Home Default Blog
Selama tiga hari berturut-turut, dari tanggal 7-9 Maret 2025, telah berlangsung rangkaian presentasi artistik Pseudo Entertaiment #1: “Apa yang Tersisa Dari Masa Depan?” yang diinisiasi oleh Bandung Performing Art Forum (Yayasan Seni Pertunjukan Bandung). Selama tiga hari tersebut, sembilan partisipan individu dan satu partisipan kolektif program residensi penelitian artistik melaksanakan presentasi karya dalam bentuk pertunjukan di beberapa situs di Kota Bandung, di antaranya; Gelanggang Olah Rasa, Dago Elos, landmark Asia-Afrika, dan beberapa lokasi lain di Bandung.
Sebelum presentasi karya artistik tersebut, kesepuluh partisipan program Pseudo Entertaiment #1: “Apa yang Tersisa Dari Masa Depan?” yang terdiri dari Adhea Rizky Febrian (Aktivis, Bandung), Amina Gaylene (Penulis, Depok), Arif Furqan (Seniman, Yogyakarta), Arum Dayu (Seniman, Bandung), Ganda Swarna (Aktor, Ciputat), Fachry Matlawa (Penari/Koreografer, Papua), Mega Buana (Penari/Koreografer, Bandung), Rama Anggara (Komponis, Pontianak), Syamsul Arifin (Aktor, Sampang) serta Angela Sunaryo (Bandung) dan Helmi Hardian (Surabaya) dari Kolektif Bioahaha, melaksanakan residensi selama kurang lebih satu bulan, dari Februari – Maret 2025.
Selama residensi, para partisipan mengunjungi berbagai lokasi di Bandung, termasuk Dago Elos, Braga, Asia-Afrika, komunitas Dilans, dan Ruang Seni Budaya. Selain kunjungan kelompok, kesepuluh partisipan juga melakukan riset mandiri di beberapa situs pilihan, seperti Dago Elos yang menghadapi penggusuran, pasar Sarijadi yang sepi, sungai Cikapundung yang terabaikan, serta Rusunawa Rancacili.

### Tujuan:
a - Menurut teks tentang program Pseudo Entertaiment #1, berapa lama para partisipan menjalani residensi?
b - Lanjutkan teks tentang program Pseudo Entertaiment #1 mulai dari kalimat terakhirnya.
Item di bawah ini tidak berkaitan dengan teks tentang program Pseudo Entertaiment #1.

### Catatan Set Data:
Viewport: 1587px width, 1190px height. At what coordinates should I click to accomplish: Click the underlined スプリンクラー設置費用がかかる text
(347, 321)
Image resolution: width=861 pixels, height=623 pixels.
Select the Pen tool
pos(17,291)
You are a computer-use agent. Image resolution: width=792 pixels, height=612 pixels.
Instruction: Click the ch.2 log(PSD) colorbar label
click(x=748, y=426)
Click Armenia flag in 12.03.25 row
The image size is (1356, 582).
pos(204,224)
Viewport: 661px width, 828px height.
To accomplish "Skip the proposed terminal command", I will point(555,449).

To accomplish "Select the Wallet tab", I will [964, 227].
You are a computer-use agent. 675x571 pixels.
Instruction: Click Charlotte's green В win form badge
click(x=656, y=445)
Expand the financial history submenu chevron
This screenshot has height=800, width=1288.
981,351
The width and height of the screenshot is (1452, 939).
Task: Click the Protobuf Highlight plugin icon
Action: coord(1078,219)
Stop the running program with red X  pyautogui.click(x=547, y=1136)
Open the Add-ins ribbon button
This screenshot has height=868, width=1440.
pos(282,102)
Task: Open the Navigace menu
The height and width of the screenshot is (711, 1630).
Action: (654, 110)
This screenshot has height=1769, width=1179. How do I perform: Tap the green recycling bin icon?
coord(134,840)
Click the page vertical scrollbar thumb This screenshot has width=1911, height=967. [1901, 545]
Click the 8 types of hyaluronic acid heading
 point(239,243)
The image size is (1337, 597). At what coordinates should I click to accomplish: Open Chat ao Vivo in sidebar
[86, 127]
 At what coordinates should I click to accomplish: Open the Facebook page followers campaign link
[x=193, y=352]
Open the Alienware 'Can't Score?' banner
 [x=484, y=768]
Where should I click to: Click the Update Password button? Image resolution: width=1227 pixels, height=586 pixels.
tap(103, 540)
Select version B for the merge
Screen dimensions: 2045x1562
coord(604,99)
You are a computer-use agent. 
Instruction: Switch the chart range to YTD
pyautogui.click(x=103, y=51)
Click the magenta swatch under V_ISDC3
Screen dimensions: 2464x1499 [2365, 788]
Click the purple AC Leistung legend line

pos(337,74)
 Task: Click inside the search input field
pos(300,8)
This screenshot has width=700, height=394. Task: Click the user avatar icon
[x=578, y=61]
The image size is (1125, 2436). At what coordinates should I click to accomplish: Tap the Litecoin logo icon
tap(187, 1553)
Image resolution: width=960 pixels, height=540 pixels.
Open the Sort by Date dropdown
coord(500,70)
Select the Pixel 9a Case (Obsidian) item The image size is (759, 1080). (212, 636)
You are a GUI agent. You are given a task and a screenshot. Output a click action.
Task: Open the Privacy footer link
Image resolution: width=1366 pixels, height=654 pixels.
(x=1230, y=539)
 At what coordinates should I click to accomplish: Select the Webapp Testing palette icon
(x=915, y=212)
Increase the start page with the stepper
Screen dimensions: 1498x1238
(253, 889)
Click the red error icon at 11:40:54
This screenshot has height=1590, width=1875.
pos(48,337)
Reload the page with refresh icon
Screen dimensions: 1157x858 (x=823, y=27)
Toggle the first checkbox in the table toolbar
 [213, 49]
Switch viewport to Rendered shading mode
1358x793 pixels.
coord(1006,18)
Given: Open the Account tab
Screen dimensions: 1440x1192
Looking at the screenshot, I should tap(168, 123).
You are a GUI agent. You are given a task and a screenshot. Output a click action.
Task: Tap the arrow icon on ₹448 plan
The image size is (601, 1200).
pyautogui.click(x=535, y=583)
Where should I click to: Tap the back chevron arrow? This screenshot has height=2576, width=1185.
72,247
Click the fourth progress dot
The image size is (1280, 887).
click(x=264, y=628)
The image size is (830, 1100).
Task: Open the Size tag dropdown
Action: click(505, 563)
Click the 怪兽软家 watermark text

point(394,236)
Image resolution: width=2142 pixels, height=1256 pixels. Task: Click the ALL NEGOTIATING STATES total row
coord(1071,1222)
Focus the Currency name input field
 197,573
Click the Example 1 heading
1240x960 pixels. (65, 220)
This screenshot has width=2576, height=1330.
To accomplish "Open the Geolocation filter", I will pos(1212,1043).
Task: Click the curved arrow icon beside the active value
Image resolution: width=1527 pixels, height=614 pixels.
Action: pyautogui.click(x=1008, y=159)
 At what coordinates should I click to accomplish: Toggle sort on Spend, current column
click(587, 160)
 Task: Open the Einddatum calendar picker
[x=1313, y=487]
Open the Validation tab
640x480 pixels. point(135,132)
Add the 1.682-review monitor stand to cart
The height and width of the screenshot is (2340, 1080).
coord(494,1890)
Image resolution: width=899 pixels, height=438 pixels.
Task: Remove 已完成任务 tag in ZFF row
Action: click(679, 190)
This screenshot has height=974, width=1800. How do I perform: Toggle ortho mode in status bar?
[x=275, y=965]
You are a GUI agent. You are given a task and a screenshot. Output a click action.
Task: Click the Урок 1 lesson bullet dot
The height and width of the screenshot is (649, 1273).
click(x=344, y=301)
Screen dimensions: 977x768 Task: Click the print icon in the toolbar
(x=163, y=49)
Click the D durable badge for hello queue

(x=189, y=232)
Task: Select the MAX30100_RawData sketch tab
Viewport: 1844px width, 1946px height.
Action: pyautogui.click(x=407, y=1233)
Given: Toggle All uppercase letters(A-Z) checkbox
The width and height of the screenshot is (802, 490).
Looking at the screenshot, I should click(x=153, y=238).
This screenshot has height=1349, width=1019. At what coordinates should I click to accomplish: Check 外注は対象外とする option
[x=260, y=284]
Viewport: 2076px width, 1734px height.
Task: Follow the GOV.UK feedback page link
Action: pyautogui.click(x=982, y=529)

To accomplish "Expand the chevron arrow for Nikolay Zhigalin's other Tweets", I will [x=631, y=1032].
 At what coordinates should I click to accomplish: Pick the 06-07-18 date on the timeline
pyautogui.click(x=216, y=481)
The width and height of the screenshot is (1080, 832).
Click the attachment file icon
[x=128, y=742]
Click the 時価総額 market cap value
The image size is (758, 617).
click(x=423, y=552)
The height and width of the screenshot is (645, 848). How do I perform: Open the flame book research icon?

### Jawaban:
a - Kurang lebih satu bulan, dari Februari hingga Maret 2025.

b -
Berbagai karya dalam residensi ini menyoroti isu sosial melalui pendekatan artistik yang unik. Mega Buana mengeksplorasi konsep radical caring, sementara Adhea Rizky Febrian merekam potret personal warga Dago Elos sebagai bentuk perlawanan yang lembut. Arum Dayu dan Syamsul Arifin menangkap semangat perjuangan melalui musik AI dan refleksi pengalaman nelayan.
Sementara itu, Ganda Swarna dan Rama Anggara menggunakan soundscape untuk menyoroti dampak pembangunan terhadap ruang hidup, sedangkan Amina Gaylene dalam karyanya mencoba menelaah ironi estetisasi kota. Kolektif Biohaha dan Arif Furqan dalam karyanya berusaha mengajak menjelajahi kota secara multisensorik dan kritis terhadap sejarah. Terakhir, Fachry Matlawa dalam karyanya mencoba menyoroti pengawasan dalam ruang publik melalui gerak tubuh dan rekaman CCTV.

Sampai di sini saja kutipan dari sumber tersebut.